Ethics In Oncology

The Hippocratic Oath has been adopted as a guide to conduct by the medical profession throughout the ages.  In the oath, a physician pledges “to prescribe only beneficial treatments, according to his abilities and judgment; to refrain from causing harm or hurt; and to live an exemplary personal and professional life.”

I need some help reconciling a physician’s commitment to these clear principles of the Hippocratic Oath with the practice of prescribing chemotherapy for cancer patients, under any circumstances.  Focusing on just the phrases “only beneficial treatments” and “refrain from causing harm”, it seems to me chemo violates both of these tenets. Let’s take a look.

There was a groundbreaking 14-year study published in the Journal of Clinical Oncology in December 2004 called “The Contribution of Cytotoxic Chemotherapy to 5-year Survival in Adult Malignancies”.    The study was a joint effort between Australia and the United States that included over 150,000 participants.  The study results: “The overall contribution of curative and adjuvant cytotoxic chemotherapy to 5-year survival in adults was estimated to be 2.3% in Australia and 2.1 % in the USA”.  In other words, chemo FAILED in almost 98% of the U.S. cases.

Now let’s take a look at the risks directly related to this treatment that produces only a 2% success rate.  Researchers from Public Health England and Cancer Research UK performed a groundbreaking study examining for the first time the numbers of cancer patients who died within 30 days of beginning chemotherapy — indicating the treatment, not the cancer, was the cause of death.

Looking at those death rates in hospitals across the U.K., researchers found an alarming mortality rate associated with chemotherapy.  Across “England around 8.4 per cent of patients with lung cancer, and 2.4 per cent of breast cancer patients died within a month,” the Telegraph reported.  “But in some hospitals the figure was far higher. In Milton Keynes the death rate for lung cancer treatment was 50.9 per cent, although it was based on a very small number of patients.”  So now you have a treatment that is effective in only 2% of the cases, but there is a death rate connected with that same treatment that ranges from 2-50%.  The result is an accepted and aggressively promoted “standard of care” in U.S. cancer treatment that has a higher likelihood of killing you than helping you heal.

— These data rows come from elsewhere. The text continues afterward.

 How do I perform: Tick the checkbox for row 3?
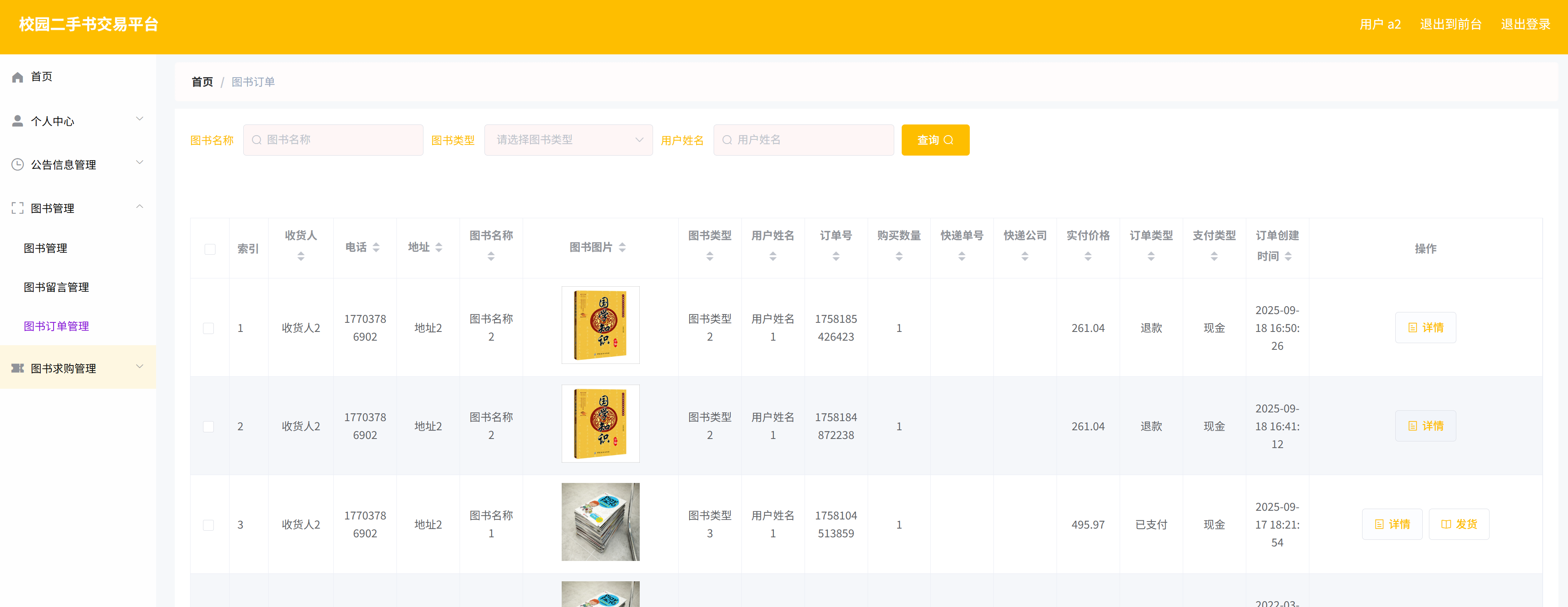coord(209,525)
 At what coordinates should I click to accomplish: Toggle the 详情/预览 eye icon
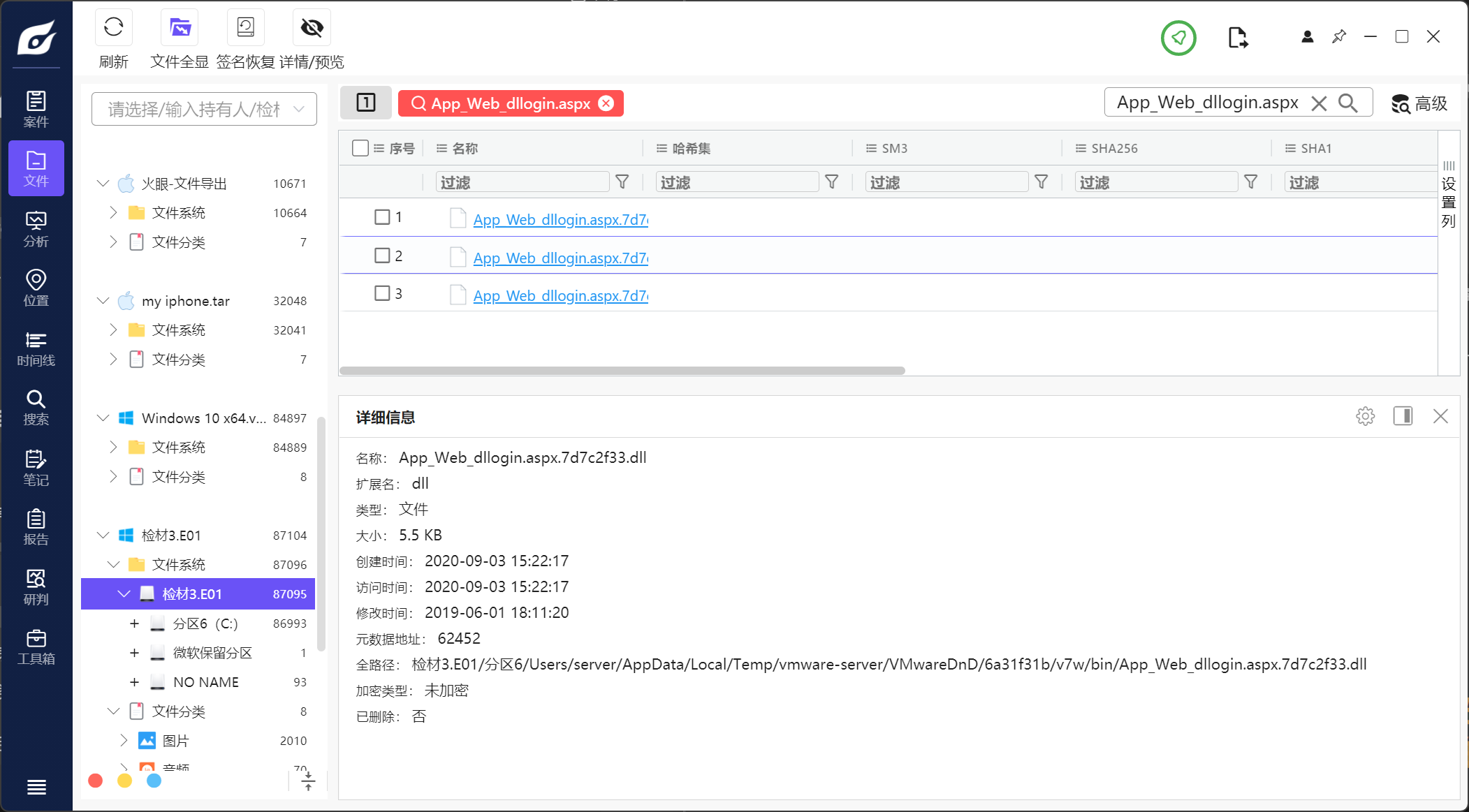(312, 28)
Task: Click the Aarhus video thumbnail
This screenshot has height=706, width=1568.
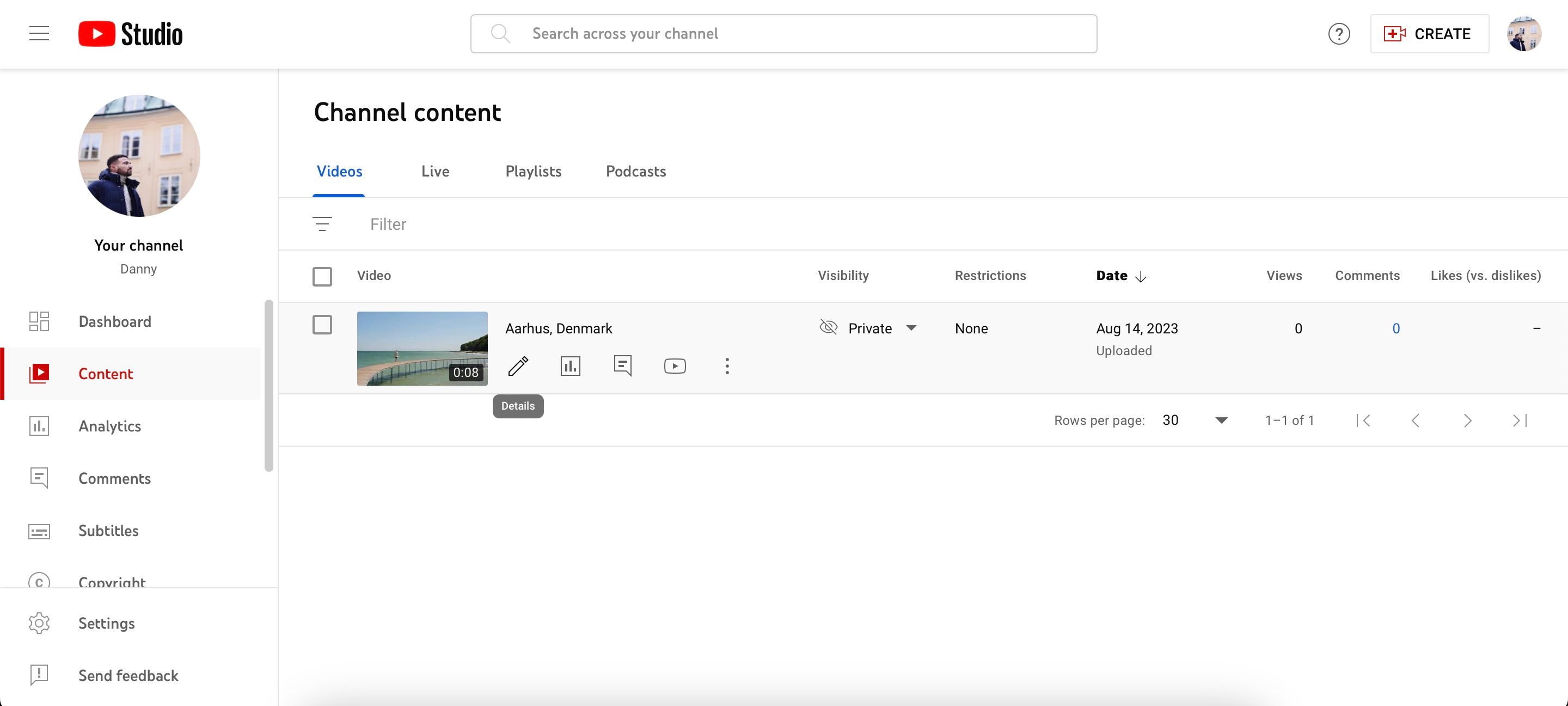Action: (x=422, y=349)
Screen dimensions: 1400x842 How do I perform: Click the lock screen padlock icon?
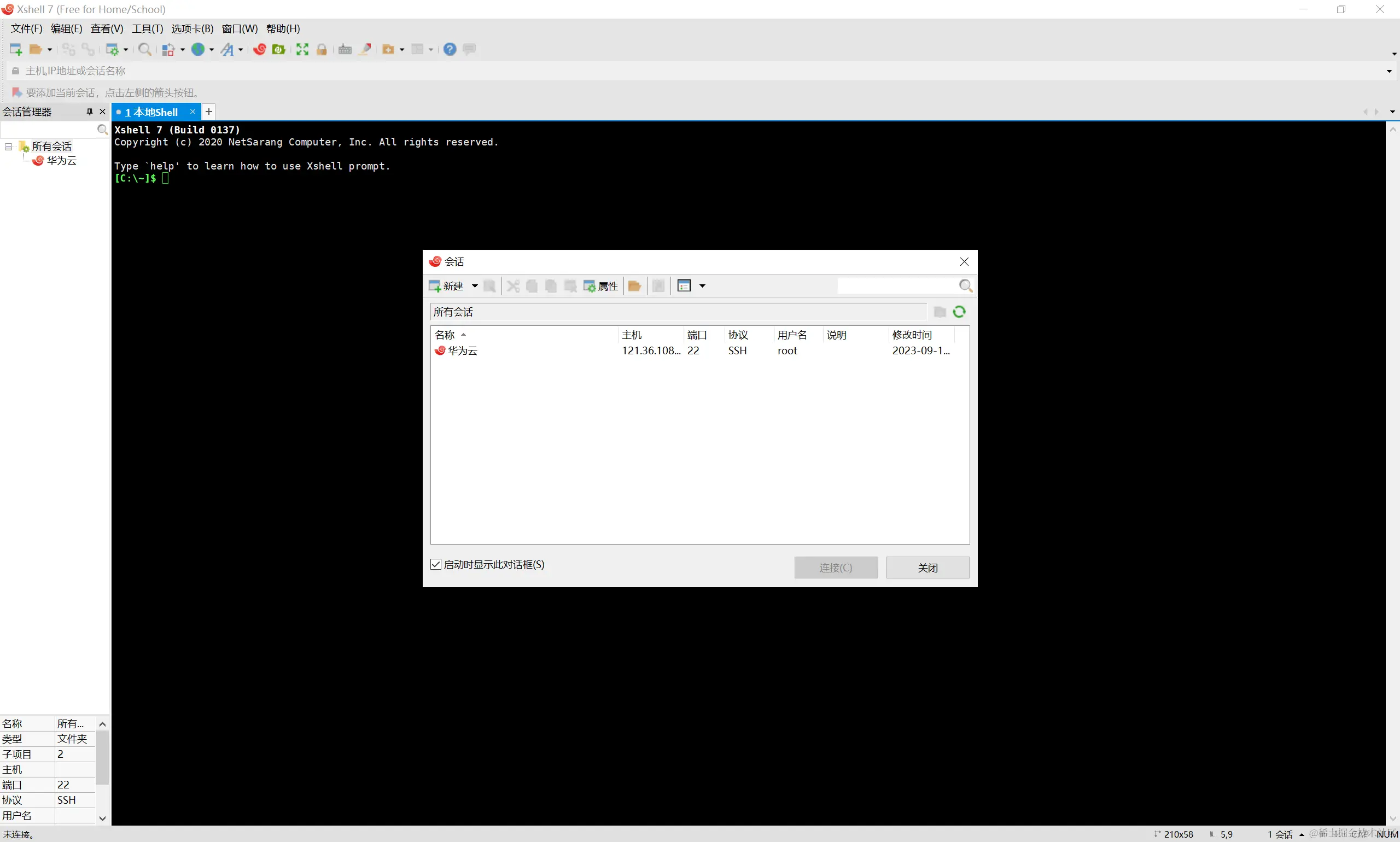pos(322,49)

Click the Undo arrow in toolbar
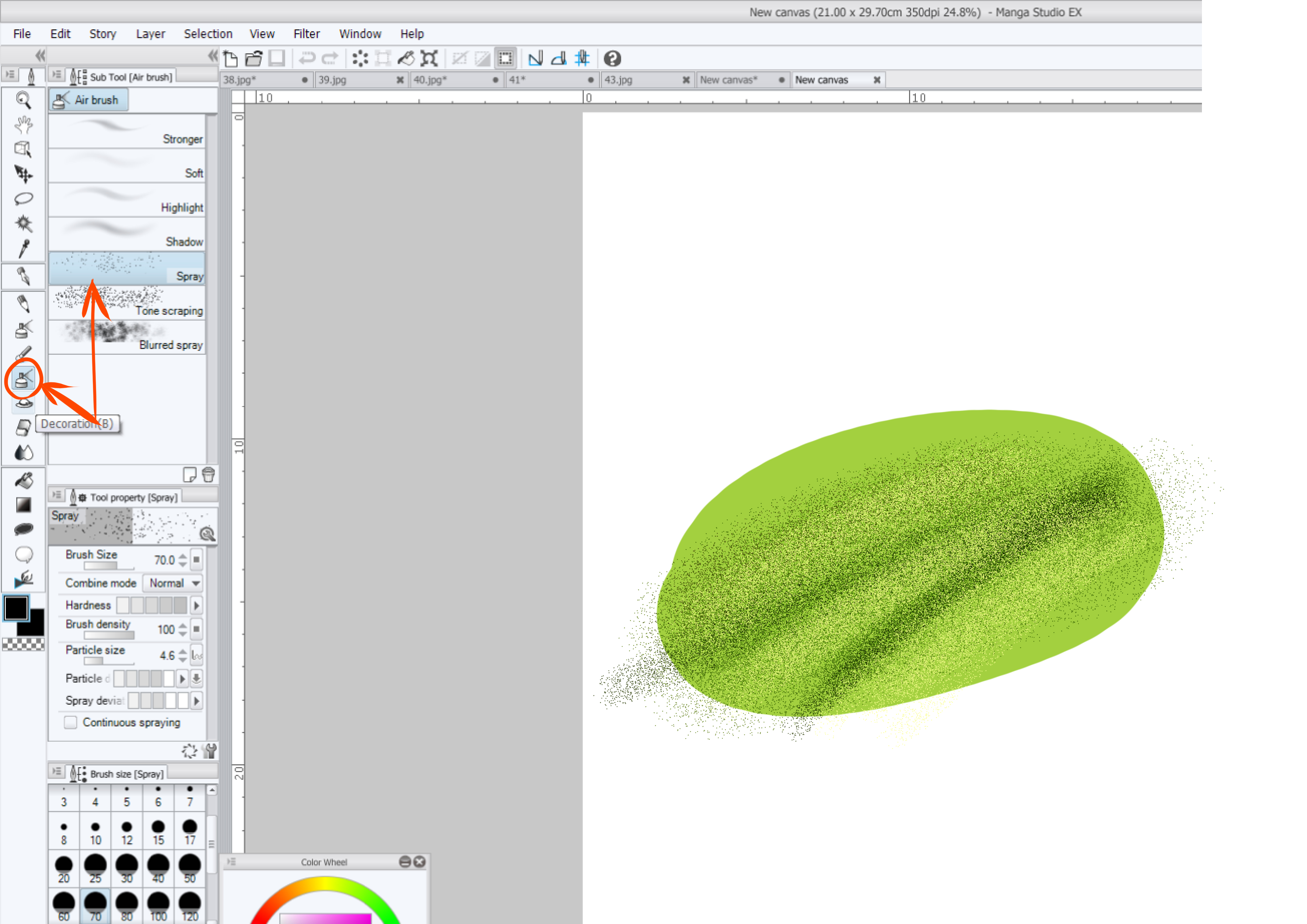(307, 58)
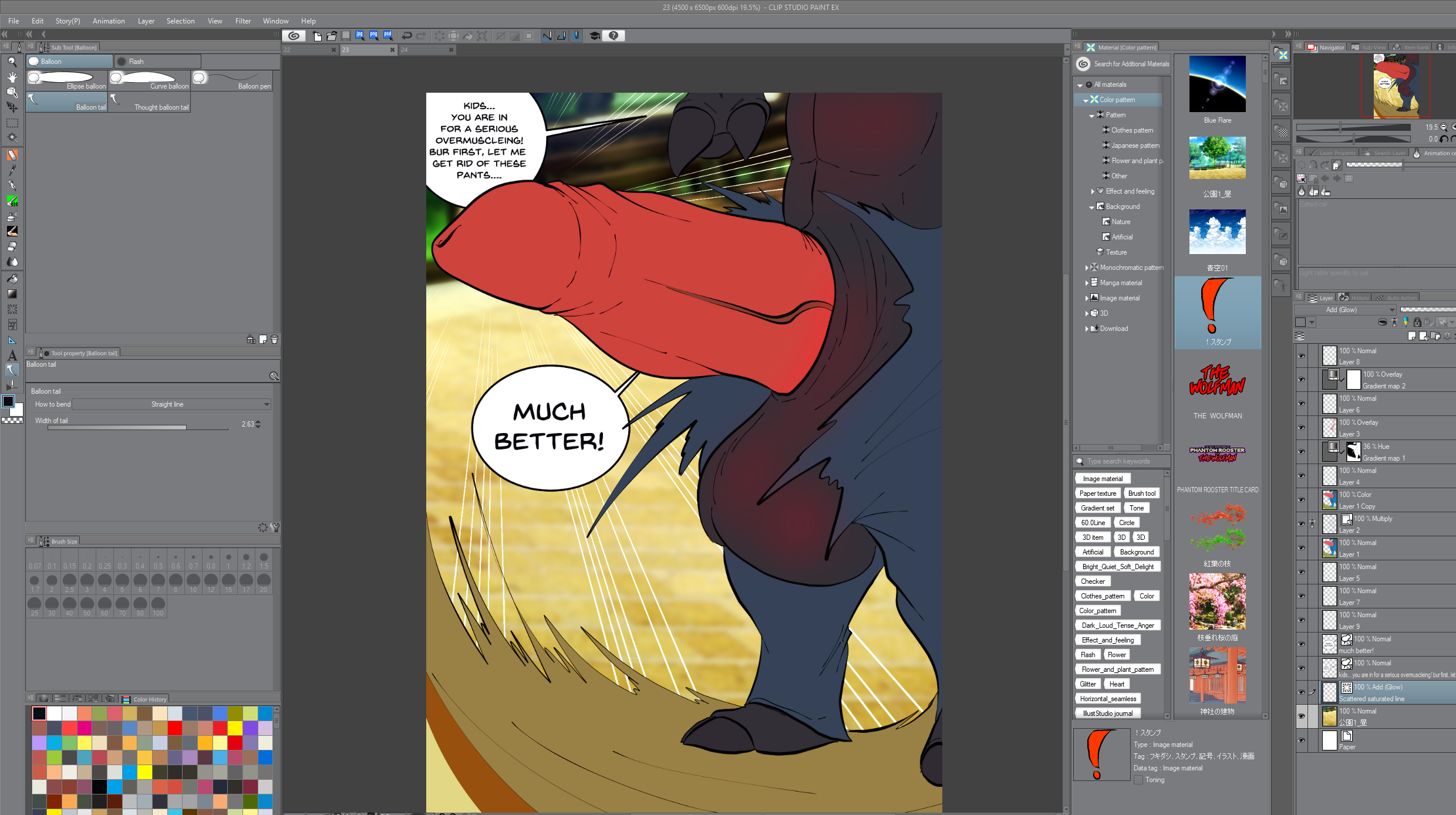Viewport: 1456px width, 815px height.
Task: Click the CLIP STUDIO launcher icon
Action: coord(294,36)
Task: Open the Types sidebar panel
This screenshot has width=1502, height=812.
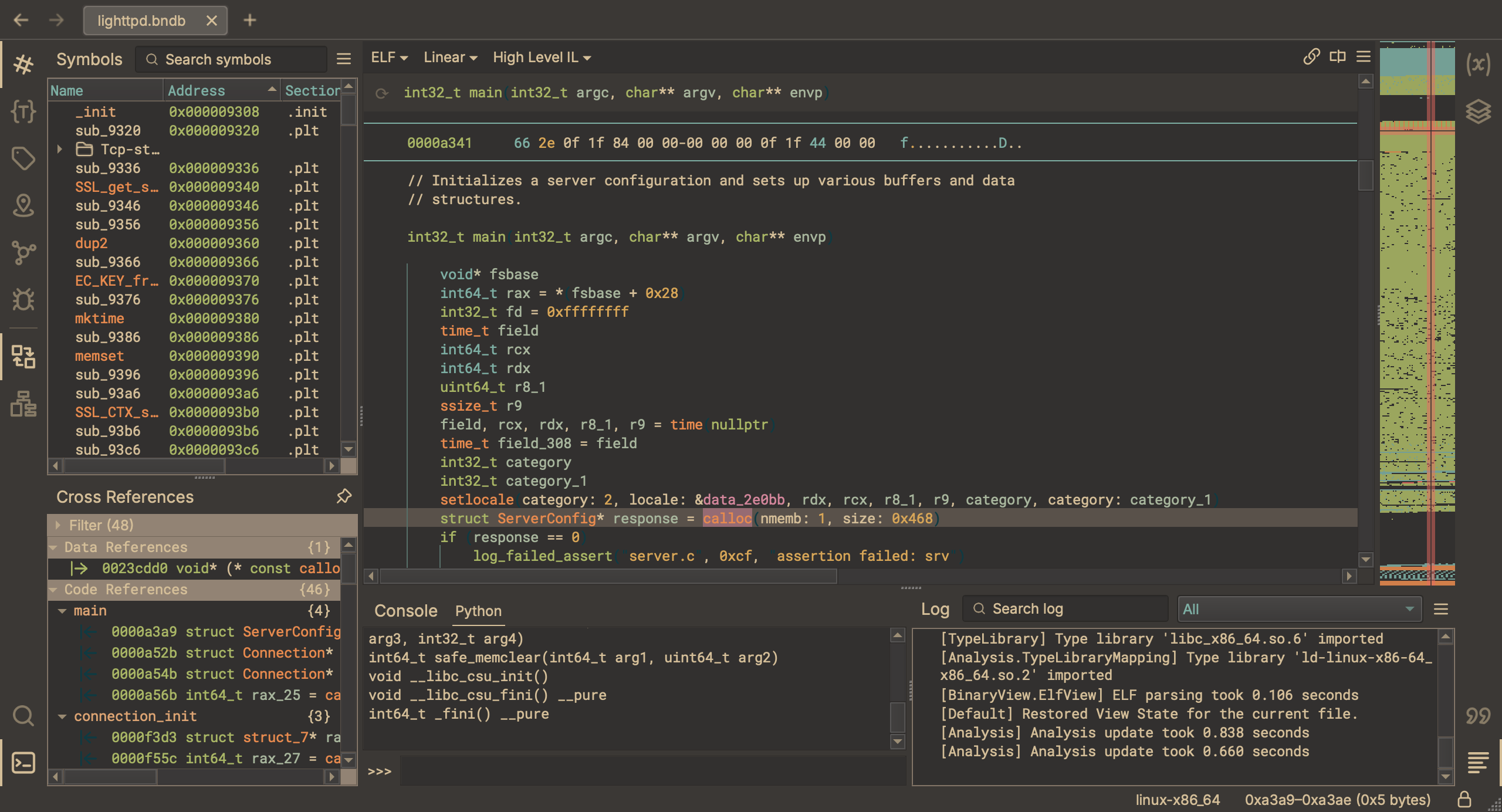Action: point(23,111)
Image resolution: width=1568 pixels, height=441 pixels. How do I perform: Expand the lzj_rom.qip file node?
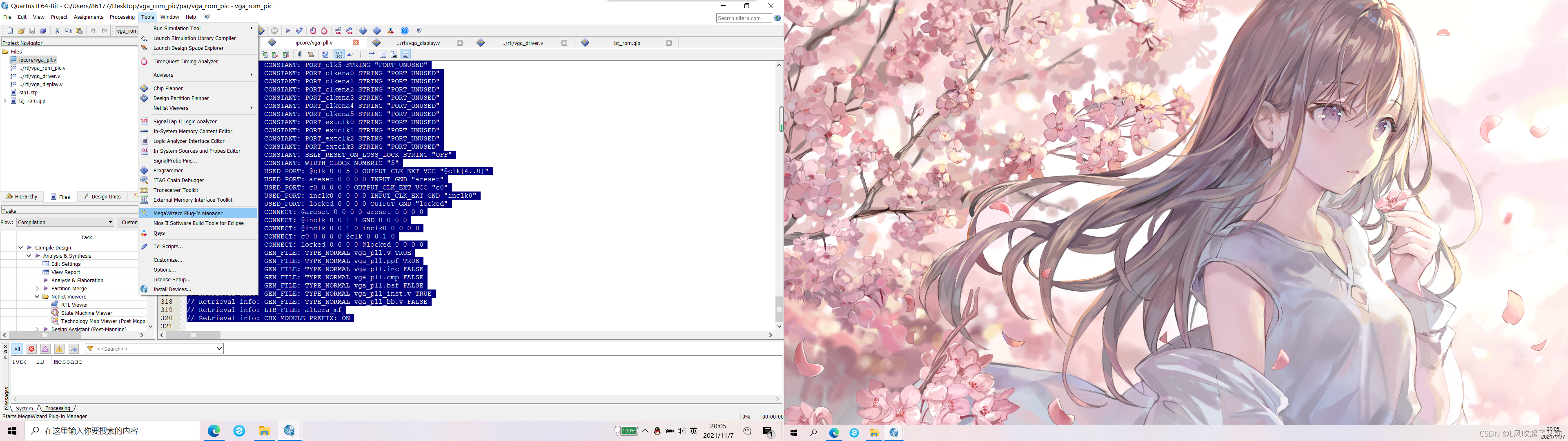tap(5, 101)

Finally, the side effects of chemo are notorious for destroying the quality of life.  Among them are these really fun possibilities, as listed on the actual package inserts for the chemo drugs:  “destruction of immune system, leukopenia, hemorrhage, gonadal suppression, bone marrow depression, phlebosclerosis (hardening of the veins), severe cellulitis, vesication (blistering), tissue necrosis (death), fever, chills, nausea, prolonged vomiting, partial or total hair loss, lethargy, disorientation, ataxis (inability to coordinate muscle movements), dysarthria (impaired speech), anorexia, enteritis, stomatitis, erythema (morbid redness of skin), anemia, liver failure, kidney failure, cancer and death.”

My question, for those of you who care to respond, is “How do oncologists justify their adherence to the Hippocratic Oath when prescribing a toxic, poisonous drug that has a higher likelihood of killing you than curing you, has actually been shown to be carcinogenic and is guaranteed to destroy your quality of life?”